◆ ROWS:
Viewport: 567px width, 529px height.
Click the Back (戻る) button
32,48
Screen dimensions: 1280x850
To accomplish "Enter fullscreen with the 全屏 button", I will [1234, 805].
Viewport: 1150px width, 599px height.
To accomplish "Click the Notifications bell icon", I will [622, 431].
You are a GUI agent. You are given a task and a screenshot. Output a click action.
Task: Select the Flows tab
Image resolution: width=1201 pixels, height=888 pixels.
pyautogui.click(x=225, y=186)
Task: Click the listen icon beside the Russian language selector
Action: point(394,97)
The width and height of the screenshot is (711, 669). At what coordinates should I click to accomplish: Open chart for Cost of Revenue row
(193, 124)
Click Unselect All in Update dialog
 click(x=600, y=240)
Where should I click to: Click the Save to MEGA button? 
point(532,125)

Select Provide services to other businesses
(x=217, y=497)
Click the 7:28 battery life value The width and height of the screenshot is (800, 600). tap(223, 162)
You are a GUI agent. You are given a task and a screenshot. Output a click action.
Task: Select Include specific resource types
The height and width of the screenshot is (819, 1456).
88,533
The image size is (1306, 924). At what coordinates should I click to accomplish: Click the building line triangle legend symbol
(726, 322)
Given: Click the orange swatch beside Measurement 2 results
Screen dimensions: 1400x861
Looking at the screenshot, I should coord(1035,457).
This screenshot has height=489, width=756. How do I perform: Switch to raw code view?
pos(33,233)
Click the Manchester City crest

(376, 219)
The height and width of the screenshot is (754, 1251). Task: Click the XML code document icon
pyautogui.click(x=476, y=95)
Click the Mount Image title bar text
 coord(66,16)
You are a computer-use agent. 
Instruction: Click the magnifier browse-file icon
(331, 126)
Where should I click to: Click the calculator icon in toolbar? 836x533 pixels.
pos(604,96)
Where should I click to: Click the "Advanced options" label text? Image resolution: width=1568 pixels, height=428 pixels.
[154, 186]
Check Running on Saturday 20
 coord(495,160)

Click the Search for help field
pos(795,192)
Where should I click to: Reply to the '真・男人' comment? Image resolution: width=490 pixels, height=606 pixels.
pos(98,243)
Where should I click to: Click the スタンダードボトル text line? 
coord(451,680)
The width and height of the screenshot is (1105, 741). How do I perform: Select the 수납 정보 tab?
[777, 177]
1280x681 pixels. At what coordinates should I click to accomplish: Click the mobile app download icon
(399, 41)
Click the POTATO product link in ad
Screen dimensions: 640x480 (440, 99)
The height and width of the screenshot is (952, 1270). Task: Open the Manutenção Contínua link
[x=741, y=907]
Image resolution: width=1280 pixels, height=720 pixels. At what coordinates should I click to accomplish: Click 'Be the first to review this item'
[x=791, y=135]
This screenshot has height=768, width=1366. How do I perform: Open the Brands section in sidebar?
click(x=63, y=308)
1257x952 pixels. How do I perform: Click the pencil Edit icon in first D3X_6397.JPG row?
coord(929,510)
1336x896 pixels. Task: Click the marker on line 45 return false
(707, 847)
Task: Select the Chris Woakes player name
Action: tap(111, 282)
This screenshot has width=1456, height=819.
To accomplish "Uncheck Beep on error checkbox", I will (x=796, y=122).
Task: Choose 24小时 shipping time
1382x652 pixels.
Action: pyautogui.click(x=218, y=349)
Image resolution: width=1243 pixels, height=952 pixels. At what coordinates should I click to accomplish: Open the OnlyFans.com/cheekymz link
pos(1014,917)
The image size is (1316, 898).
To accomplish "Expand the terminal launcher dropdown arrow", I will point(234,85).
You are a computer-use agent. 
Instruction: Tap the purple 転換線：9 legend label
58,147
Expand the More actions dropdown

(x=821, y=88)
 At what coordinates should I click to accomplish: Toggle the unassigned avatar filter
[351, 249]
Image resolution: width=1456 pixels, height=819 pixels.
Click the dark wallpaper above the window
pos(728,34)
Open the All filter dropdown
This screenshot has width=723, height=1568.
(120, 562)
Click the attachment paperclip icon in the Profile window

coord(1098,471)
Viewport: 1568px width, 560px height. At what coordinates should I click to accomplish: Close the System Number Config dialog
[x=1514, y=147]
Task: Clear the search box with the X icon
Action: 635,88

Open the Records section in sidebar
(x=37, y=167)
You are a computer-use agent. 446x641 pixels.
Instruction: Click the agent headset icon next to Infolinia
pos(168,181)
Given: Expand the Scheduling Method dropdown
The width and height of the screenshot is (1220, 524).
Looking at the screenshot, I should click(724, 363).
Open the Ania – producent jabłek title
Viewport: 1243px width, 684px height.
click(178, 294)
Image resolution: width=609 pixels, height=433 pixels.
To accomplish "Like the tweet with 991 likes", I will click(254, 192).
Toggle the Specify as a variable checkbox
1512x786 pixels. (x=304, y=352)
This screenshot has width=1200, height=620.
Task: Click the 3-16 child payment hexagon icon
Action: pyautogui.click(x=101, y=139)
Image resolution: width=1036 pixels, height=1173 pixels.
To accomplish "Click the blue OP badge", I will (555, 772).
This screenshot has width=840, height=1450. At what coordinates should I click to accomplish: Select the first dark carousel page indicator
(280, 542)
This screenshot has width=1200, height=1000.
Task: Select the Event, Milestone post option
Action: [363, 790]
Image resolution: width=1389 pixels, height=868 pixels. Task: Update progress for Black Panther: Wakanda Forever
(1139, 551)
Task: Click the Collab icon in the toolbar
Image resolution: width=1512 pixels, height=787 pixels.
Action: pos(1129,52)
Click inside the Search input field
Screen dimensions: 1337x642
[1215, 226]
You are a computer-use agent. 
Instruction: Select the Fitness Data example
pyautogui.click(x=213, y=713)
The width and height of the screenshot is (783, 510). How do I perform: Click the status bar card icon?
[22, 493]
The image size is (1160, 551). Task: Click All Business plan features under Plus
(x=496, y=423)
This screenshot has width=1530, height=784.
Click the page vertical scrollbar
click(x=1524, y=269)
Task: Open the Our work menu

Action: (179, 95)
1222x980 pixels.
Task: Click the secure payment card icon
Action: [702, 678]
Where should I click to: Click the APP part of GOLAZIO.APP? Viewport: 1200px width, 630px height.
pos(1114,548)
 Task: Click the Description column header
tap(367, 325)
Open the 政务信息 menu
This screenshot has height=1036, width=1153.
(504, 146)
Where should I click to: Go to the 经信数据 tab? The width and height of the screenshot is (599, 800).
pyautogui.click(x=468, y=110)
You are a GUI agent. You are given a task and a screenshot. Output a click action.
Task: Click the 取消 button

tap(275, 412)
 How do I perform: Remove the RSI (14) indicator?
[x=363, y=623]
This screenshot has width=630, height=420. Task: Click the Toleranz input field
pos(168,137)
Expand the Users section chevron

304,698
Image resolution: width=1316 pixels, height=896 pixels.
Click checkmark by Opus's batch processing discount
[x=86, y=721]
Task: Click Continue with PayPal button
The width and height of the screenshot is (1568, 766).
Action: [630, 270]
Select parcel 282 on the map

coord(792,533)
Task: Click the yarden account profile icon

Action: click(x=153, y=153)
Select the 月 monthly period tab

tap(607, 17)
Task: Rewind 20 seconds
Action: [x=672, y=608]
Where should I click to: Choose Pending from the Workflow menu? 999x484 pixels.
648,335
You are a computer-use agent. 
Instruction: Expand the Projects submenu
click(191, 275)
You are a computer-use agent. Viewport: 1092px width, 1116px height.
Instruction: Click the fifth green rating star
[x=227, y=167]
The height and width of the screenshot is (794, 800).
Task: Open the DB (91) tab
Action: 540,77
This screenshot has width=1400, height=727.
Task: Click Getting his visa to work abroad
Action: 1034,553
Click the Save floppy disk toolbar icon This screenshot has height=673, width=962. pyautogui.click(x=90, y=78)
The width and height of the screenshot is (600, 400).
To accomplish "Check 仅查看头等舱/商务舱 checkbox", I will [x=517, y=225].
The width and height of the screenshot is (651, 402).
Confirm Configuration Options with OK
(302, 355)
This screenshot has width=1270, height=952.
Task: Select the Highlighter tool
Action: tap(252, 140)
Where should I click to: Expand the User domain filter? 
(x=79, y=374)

◆ EXERCISE GOAL:
Output as a JSON list of strings, one per line, the part of the records that opens with the line containing "Where should I click to: Choose" and closes with the line containing "click(191, 275)". Include both of those lines and leave out blank lines.

◆ RESPONSE:
[
  "Where should I click to: Choose Pending from the Workflow menu? 999x484 pixels.",
  "648,335",
  "You are a computer-use agent. ",
  "Instruction: Expand the Projects submenu",
  "click(191, 275)"
]